Hacker News new | ask | show | jobs
by pc86 4860 days ago
How would something track (to use your example) cramping? Short of having a device where you press an "I have cramps" button then press it again when they go away, I'm not sure how any type of software could support your specific example.

That being said, personal health tracking is definitely a area of interest, and Fitbit and others have proven that there's money to be had and good to be done.

2 comments

Cramping's one of my symptoms; I'm being a bit coy. To be more blunt (the disease is Ulcerative Colitis), the main thing is bowel movements per day. At the moment, I've got an NFC tag sitting in the bathroom that I swipe to log a motion (as the path of least resistance)... but (as mucky as it sounds) I'd like to hack something together with an Arduino/Raspberry Pi and a weight sensor attached to the toilet, which could detect that I'm sitting down and log a movement for me automatically (in much the same way the Aria automatically logs my weight!).

This'd need to tie into a mobile app for manual logging anyway (I'm not exactly going to rig this up at work!) with a backing web service, but yeah. There's definitely room for something clever in this space :).

That's a really good idea.
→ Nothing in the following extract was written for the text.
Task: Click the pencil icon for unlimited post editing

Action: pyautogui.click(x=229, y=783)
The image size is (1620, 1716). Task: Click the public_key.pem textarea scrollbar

I could see a small Arduino board with wifi and a FlexiForce[0] (just the first thing that came up in Google for "Arduino weight sensor"), and like you said a mobile component that would either be a stopwatch to actually log or a time entry for past movements (or when you didn't have your phone, etc).

My sister has Crohn's and one of college roommates had UC so I'm somewhat familiar with it.

My contact info is in my profile if you want to talk about this more.

[0] http://bildr.org/2012/11/flexiforce-arduino/

That device is represented in every phone and tablet. It just needs the software to capture it.
It doesn't even need to be real-time. An app/text message that asks you every three hours "been cramping up lately?: No, once or twice, several times, lots"* would collect a lot of relatively accurate information, and easily show you 'whoa, I cramped up almost every hour this week, two months ago it was once a day!'

*in my answers I'm assuming that we are tracking the incidence count, rather than duration/severity - this is easily adapted if necessary.